Poolbeg Power Station

Power station

On Saturday October 6th I went on a tour of the Pigeon House precinct as part of Open House Dublin 2012. The tour was guided by Charles Duggan and Grainne Shaffrey and was held to raise awareness of the old power station complex. The complex was under the management of the ESB for most of the 20th century but the last 6 years it has been under the ownership of the Dublin City Council.

Dublin Bay has a long history of use as a berthing place, going back as far as 1707. It was very treacherous, full of sand banks, mud flats, silt and channels but there were a number of deep pools were boats could berth temporarily and off load passengers. They would come across to what was known as the Ringsend Spit which was at the mouth of the Dodder, then by road across to the city centre by horse and carriage. This was effectively the start of the Dublin Port and Docks.
One of the major projects it initiated in the early part of the 18th century was the Great South Wall. They used a series of timber piles which formed the Eastern end of the Great South Wall out to approximately where the lighthouse is today. Later the timber piles were replaced by concrete which are there today. This is beautifully made and if you look carefully you can see that there is a lot of bends in the wall to follow where they could get firm spots.

In 1888 we had the first development of electricity and the first electric lights in the streets shortly after that. At the end of the 19th century electricity became more readily available. This led to a whole load of micro companies setting up their own energy companies, a bit like now with renewable energy where everybody is trying to get on the band wagon. Unfortunately, this led to a very irregular service and Dublin Corporation set up its own energy making company out of Fleet Street. They realized they needed to take this onto a bigger scale so after a lot of debate, the decision was made to set up Dublinís first sizeable power station at Poolbeg. At the same time the city was developing a municipal sewage treatment works and wanted to develop them both out there. At the time the lands were in the control of the military.

In February 1902 the first phase of the power station took place when the first foundation stone was laid. Then in 1911 power was in such great demand that the power station was extended quite significantly and one of the interesting aspects of what was known as the Dublin Electricity Generating Station was that it was so far out from customers it was required to use three phase electricity. This was quite controversial at the time and a bit of a risk and certaintly it was the first use of three phase electicity in the British Isles and maybe the first use in an urban context worldwide as well.

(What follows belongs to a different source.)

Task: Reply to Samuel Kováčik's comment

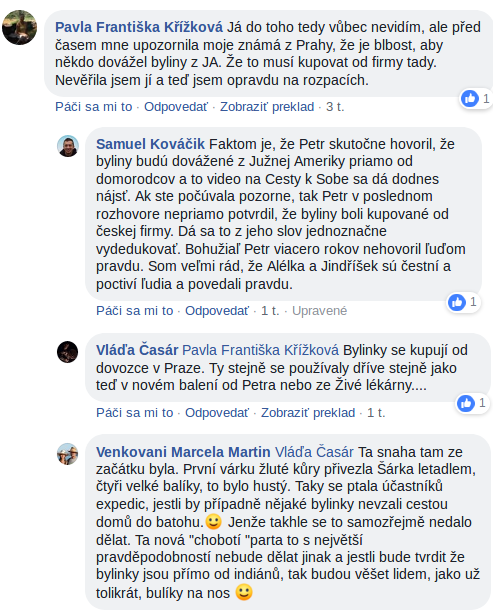Action: (x=217, y=310)
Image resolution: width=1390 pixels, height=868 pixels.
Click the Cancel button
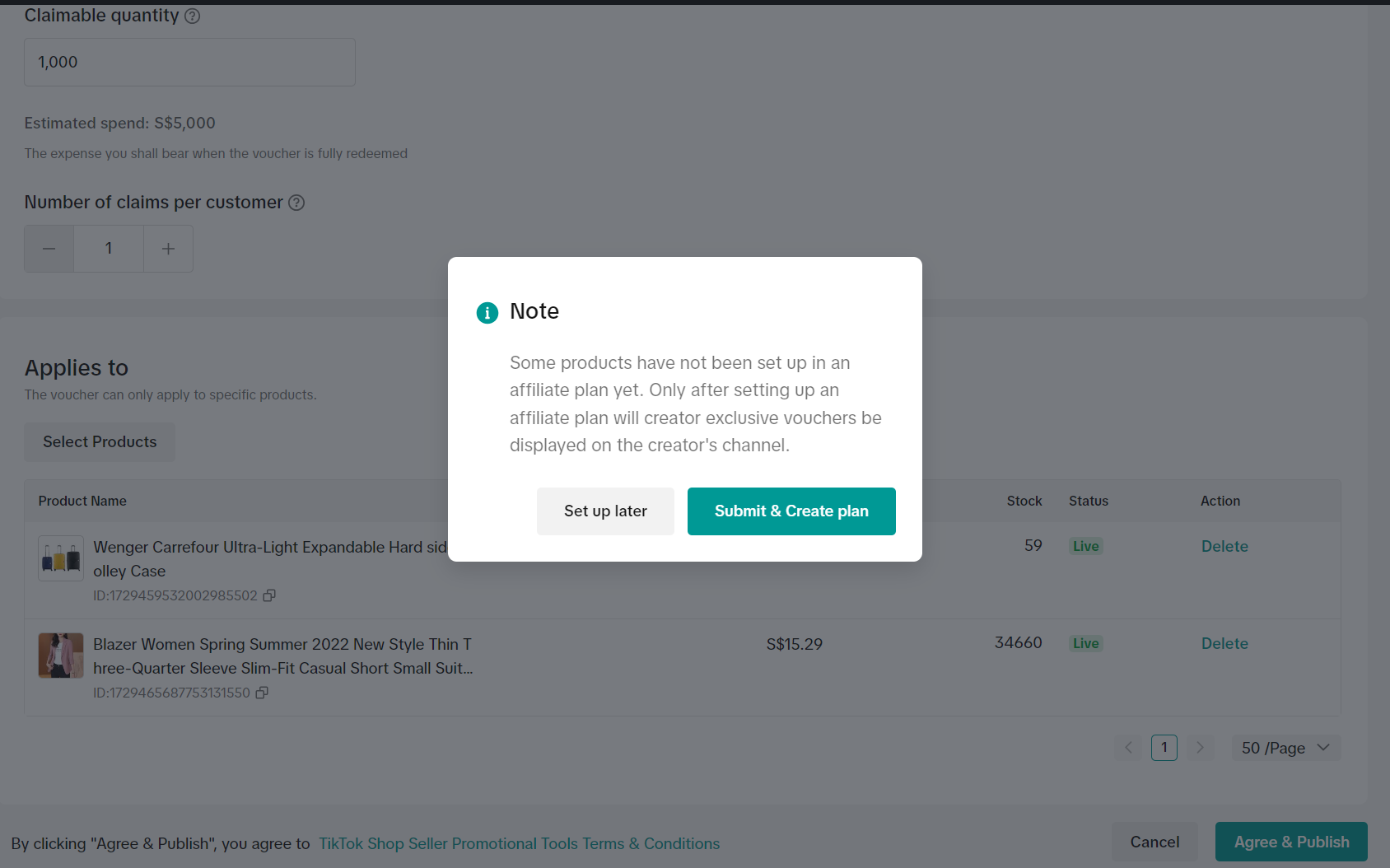pyautogui.click(x=1154, y=842)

In 1927 the ESB was established and with the beginning of the Irish State a lot of positive independent Irish companies looked forward to the future. In 1928 Ardnacrusha Power Plant was developed on the Shannon and the thinking was that hydroelectric power was the way forward. Poolbeg was downscaled and power production was halved temporarily. In the 1930’s we had two years of draught on the Shannon which caused another phase of investment in the development of the Poolbeg Power Station. This is more or less what we see today. The iconic red and white chimneys, one of the most recognized landmarks in modern Ireland puffed their last plume of smoke in 2010 and due to lack of use will disintegrate naturally. The power station, pigeon house hotel, harbour and fort are currently being explored for military, industrial and maritime heritage in a conservation plan orchestrated by Dublin City Council.